A US congressman has introduced new legislation to block insider trading in prediction markets after speculation that government insiders may have personally profited from advance knowledge of the military operation in Venezuela.
The bill was introduced into the House of Representatives on Friday by the Democratic representative Ritchie Torres after suspicious, incredibly lucrative bets on Nicolás Maduro leaving office were placed hours before the former Venezuelan president was captured by the US.
The bets were placed on Polymarket, a US prediction market platform where users purchase shares in the outcome of a question. In this case, users bet on whether Maduro would be removed from power before 31 January 2026, with the share price calculated based on demand.
One Polymarket user collected more than $400,000 betting on Maduro's removal, with the vast majority of shares purchased in the 10 hours before military operations began. The user was created on 26 December, and has made only these trades. The account has since been deleted. Another user, following a similar pattern, made $80,000.
Both the timing and the huge profits led to speculation that the users had prior knowledge of military action. Paul Sibenik, a blockchain forensics and investigations expert, agreed the pattern was suspicious, telling The Observer: “What makes insider trading more likely is the multiple different wallets using the same pattern.”
Torres’s bill addresses a gap in the law, as this behaviour is not explicitly illegal in prediction markets.
Polymarket has so far talked down the prospect of increased regulation.
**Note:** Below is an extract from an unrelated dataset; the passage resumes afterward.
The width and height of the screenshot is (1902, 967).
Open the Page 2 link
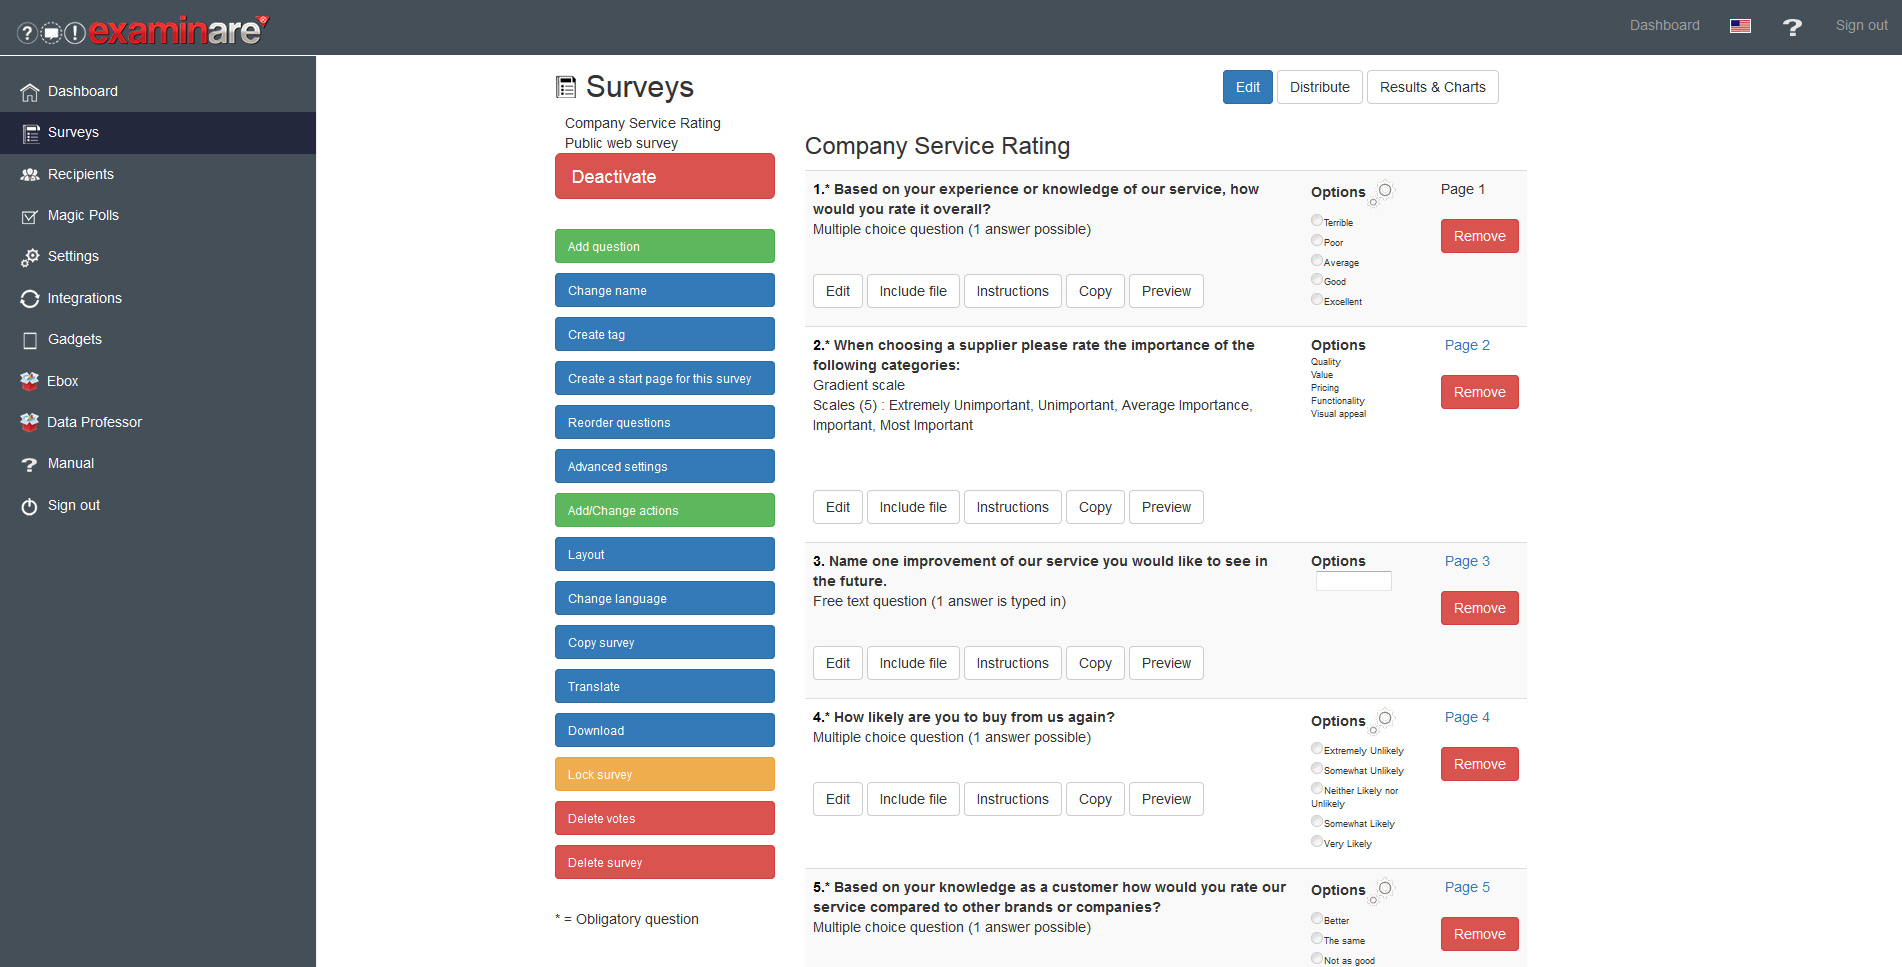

In a November interview with Axios its CEO, Shayne Coplan, said: “I think what's cool about Polymarket is that it creates this financial incentive … for people to go and divulge the information to the market.”
Ari Redbord, a former US treasury official and head of policy at the blockchain forensics firm TRM Labs, said that “whether ‘insider trading’ applies in this context remains an open question under US law”, as existing legislation could not be easily mapped on to prediction markets.
Torres says the new bill will ensure that “government is not a for-profit enterprise”, and that elected officials cannot manipulate policy to line their pockets through prediction markets. With this legislation, he hopes to close the loophole before it is exploited further.